DATA FOR PROCESSING section start

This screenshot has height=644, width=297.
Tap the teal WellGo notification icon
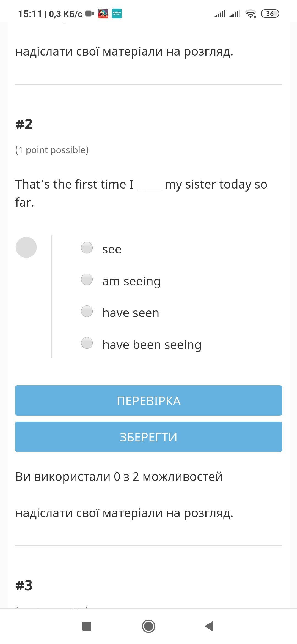tap(117, 13)
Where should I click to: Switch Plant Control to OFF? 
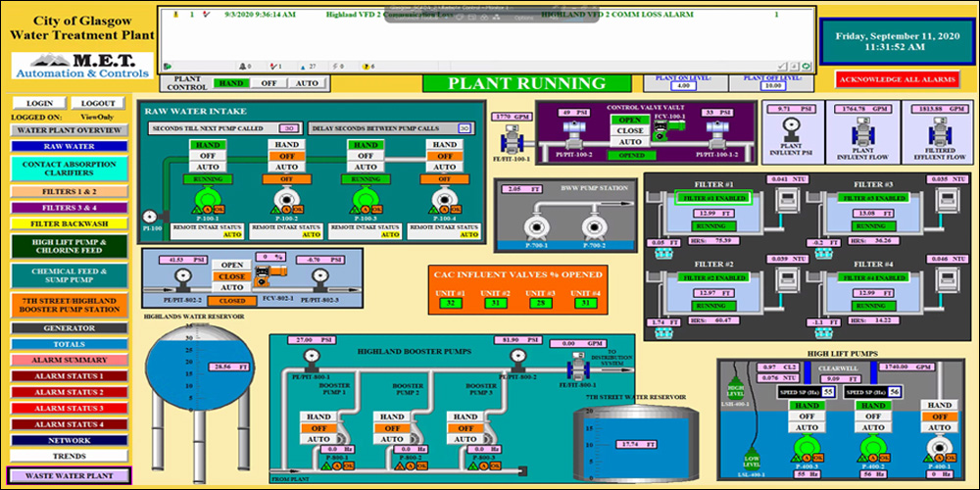(x=269, y=84)
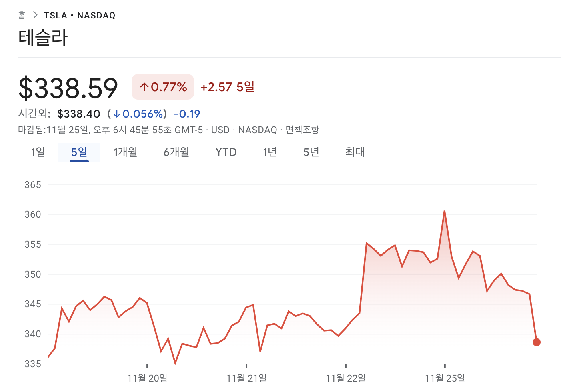Screen dimensions: 561x392
Task: Open the YTD chart range
Action: [x=226, y=152]
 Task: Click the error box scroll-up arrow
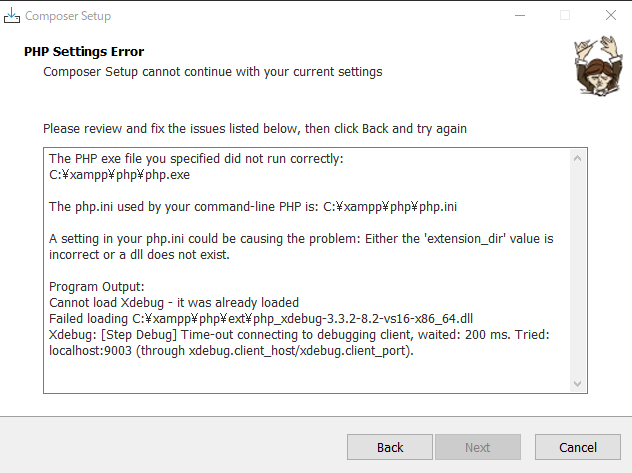[x=577, y=159]
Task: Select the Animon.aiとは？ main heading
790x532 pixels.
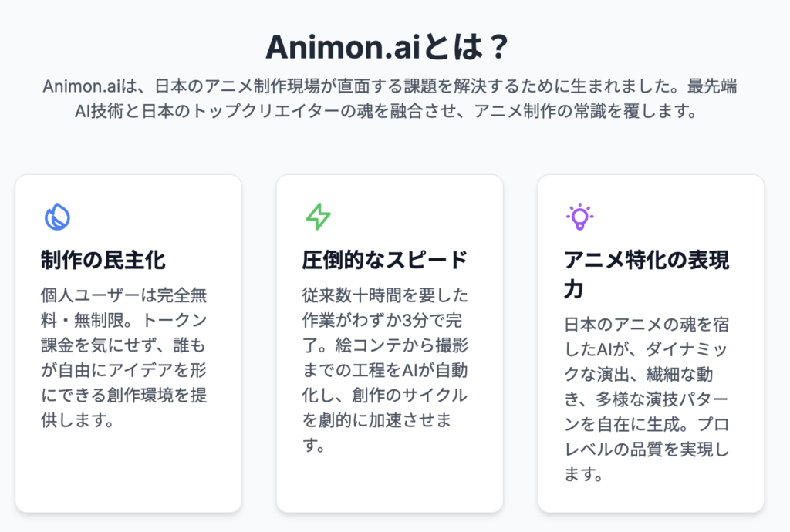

DATA FOR PROCESSING section end

• GOAL OF THE EXERCISE: Return the records above verbatim, images excluded.

• OUTPUT OF THE EXERCISE:
This screenshot has height=644, width=297.
Tap the teal WellGo notification icon
tap(117, 13)
Where should I click to: Switch Plant Control to OFF? 
(x=269, y=84)
Screen dimensions: 561x392
Task: Open the YTD chart range
Action: [x=226, y=152]
 Task: Click the error box scroll-up arrow
[x=577, y=159]
Task: Select the Animon.aiとは？ main heading
790x532 pixels.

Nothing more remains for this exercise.